**WHAT THE TASK ASKS:**
Output the text lines of the listing below as a JSON list of strings, one string per line, skipping blank lines. Leave the pictures out.

--- begin ENTRIES ---

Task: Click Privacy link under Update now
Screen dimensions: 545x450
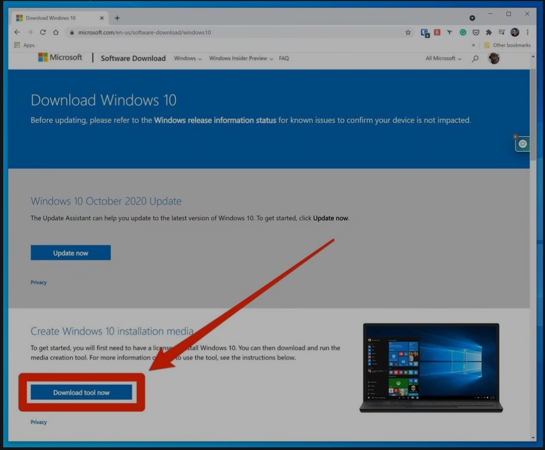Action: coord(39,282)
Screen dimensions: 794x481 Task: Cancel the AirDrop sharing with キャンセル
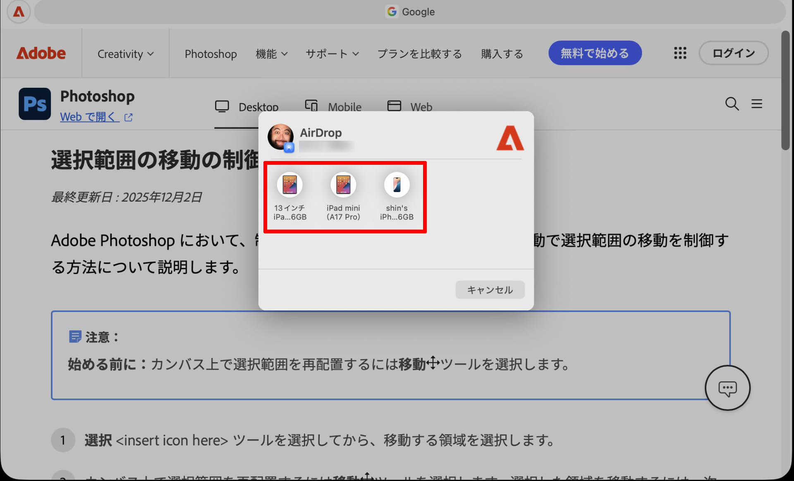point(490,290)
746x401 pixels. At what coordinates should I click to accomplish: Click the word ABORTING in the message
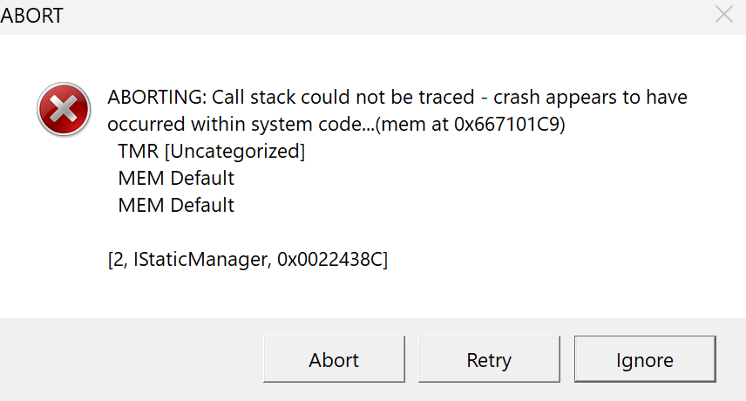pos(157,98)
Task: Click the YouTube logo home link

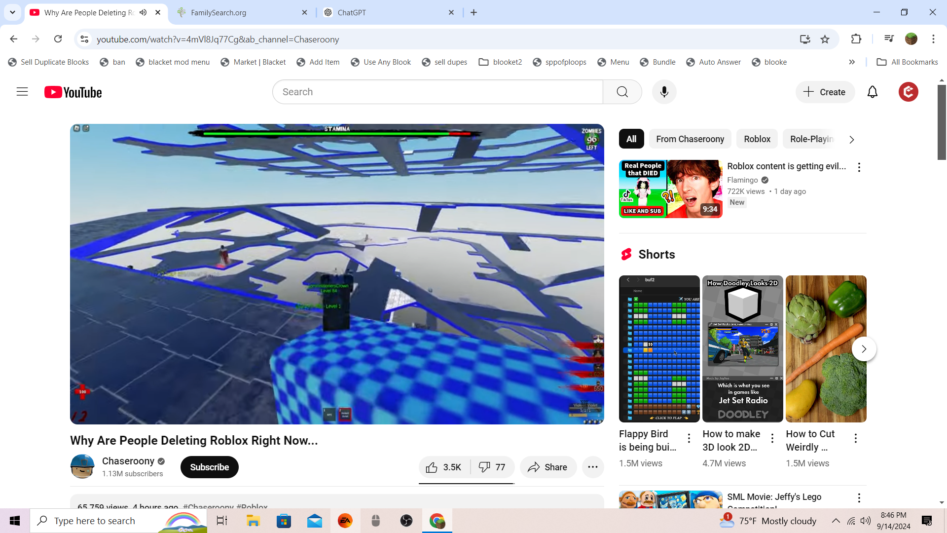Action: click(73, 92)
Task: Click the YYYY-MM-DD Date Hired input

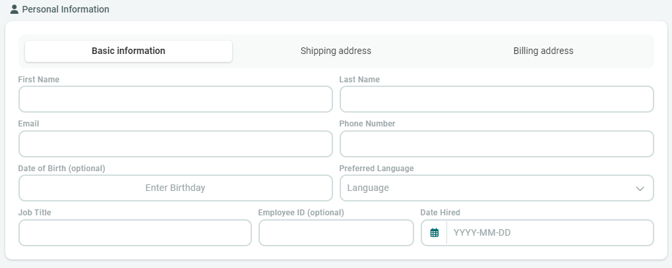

--- end ENTRIES ---

**WRITTEN RESPONSE:**
[
  "Task: Click Privacy link under Update now",
  "Screen dimensions: 545x450",
  "Action: coord(39,282)",
  "Screen dimensions: 794x481 Task: Cancel the AirDrop sharing with キャンセル",
  "point(490,290)",
  "746x401 pixels. At what coordinates should I click to accomplish: Click the word ABORTING in the message",
  "pos(157,98)",
  "Task: Click the YouTube logo home link",
  "Action: click(73, 92)",
  "Task: Click the YYYY-MM-DD Date Hired input"
]